Toward the Geopolitical Novel: U.S. Fiction in the Twenty-First Century (Literature Now)

Read [Caren Irr Book] * Toward the Geopolitical Novel: U.S. Fiction in the Twenty-First Century (Literature Now) Online * PDF eBook or Kindle ePUB free. Toward the Geopolitical Novel: U.S. Fiction in the Twenty-First Century (Literature Now) She explores the writings of Chris Abani, Susan Choi, Edwidge Danticat, Junot Díaz, Dave Eggers, Jeffrey Eugenides, Aleksandar Hemon, Hari Kunzru, Dinaw Mengestu, Norman Rush, Gary Shteyngart, and others as they rethink stories of migration, the Peace Corps, nationalism and neoliberalism, revolution, and the expatriate experience. Taken together, these innovations define a new literary form: the geopolitical novel. Caren Irrs survey of more than 125 novels outlines the dramatic resurgenc

Toward the Geopolitical Novel: U.S. Fiction in the Twenty-First Century (Literature Now)

Author :
Rating : 4.42 (874 Votes)
Asin : 0231164416
Format Type : paperback
Number of Pages : 280 Pages
Publish Date : 2014-04-23
Language : English

DESCRIPTION:

Caren Irr provokes fresh discussions about the critical and cultural horizons of the novel since 2000, enabling us to chart how historical fiction has developed formally after postmodernism. (Choice)Combining theory, socio-institutional analysis, and the sheer magnitude of a survey, she maks a convincing case that U.S. American Book Review)Richly informative and nuanced. Highly recommended. (Gordon Hutner, University of Illinois at Urbana-Champaign)No comparable volume exists. (Daniel Mattingly Journal of American Studies) . (Sean McCann, author of Gumshoe America: Hard-Boiled Crime Fiction and the Rise and Fall of New Deal Liberalism)Toward the Geopolitical Novel is lucidly concei

"An Excellent Tool for Teaching 21st Century American Literatures" according to Luana Uluave. This is a useful read. I taught sections of it along with The Reluctant Fundamentalist (Mohsin Hamid) in an advanced high school literature class with great success. It is too advanced to be assigned whole in high school, but I wouldn't hesitate to use it in an upper-level college class.

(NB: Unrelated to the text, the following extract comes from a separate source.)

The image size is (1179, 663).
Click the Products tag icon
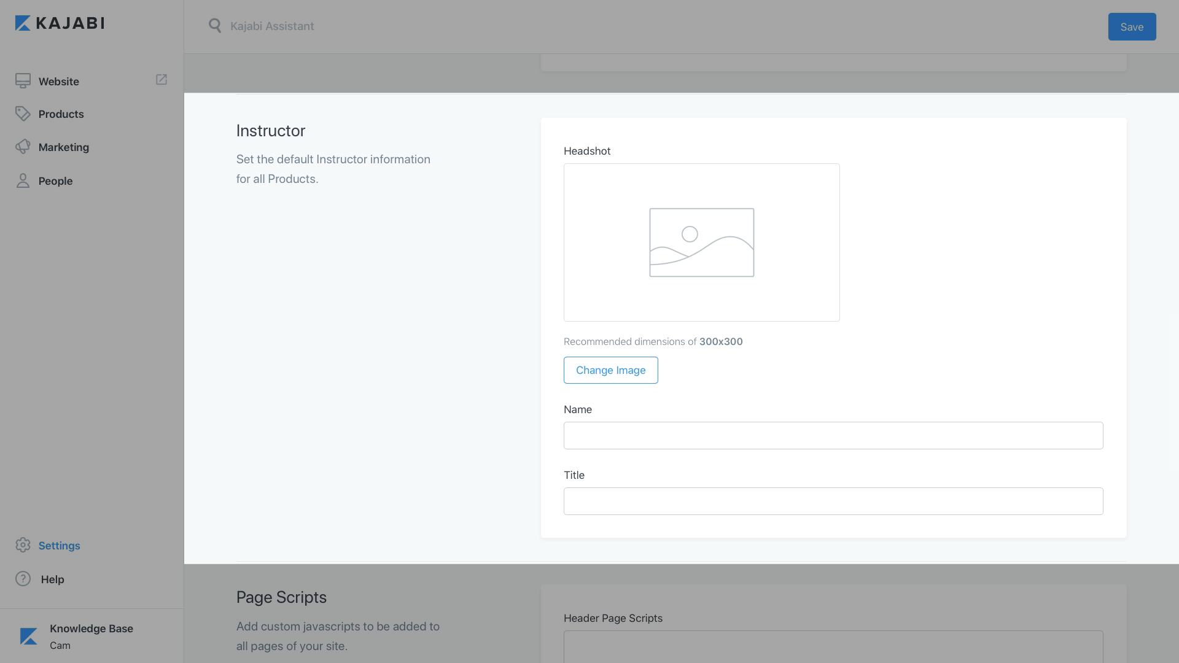23,114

Caren Irr is professor of English at Brandeis University and author of Pink Pirates: Contemporary American Women Writers and Copyright.

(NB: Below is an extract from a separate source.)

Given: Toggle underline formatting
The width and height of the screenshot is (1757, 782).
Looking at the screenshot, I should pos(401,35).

She explores the writings of Chris Abani, Susan Choi, Edwidge Danticat, Junot Díaz, Dave Eggers, Jeffrey Eugenides, Aleksandar Hemon, Hari Kunzru, Dinaw Mengestu, Norman Rush, Gary Shteyngart, and others as they rethink stories of migration, the Peace Corps, nationalism and neoliberalism, revolution, and the expatriate experience. Taken together, these innovations define a new literary form: the geopolitical novel. Caren Irr's survey of more than 125 novels outlines the dramatic resurgence of the American political novel in the twenty-first century. More cosmopolitan and socially critical than domestic realism, the geopolitical novel provides new ways of understanding crucial political concepts to meet the needs of a new century.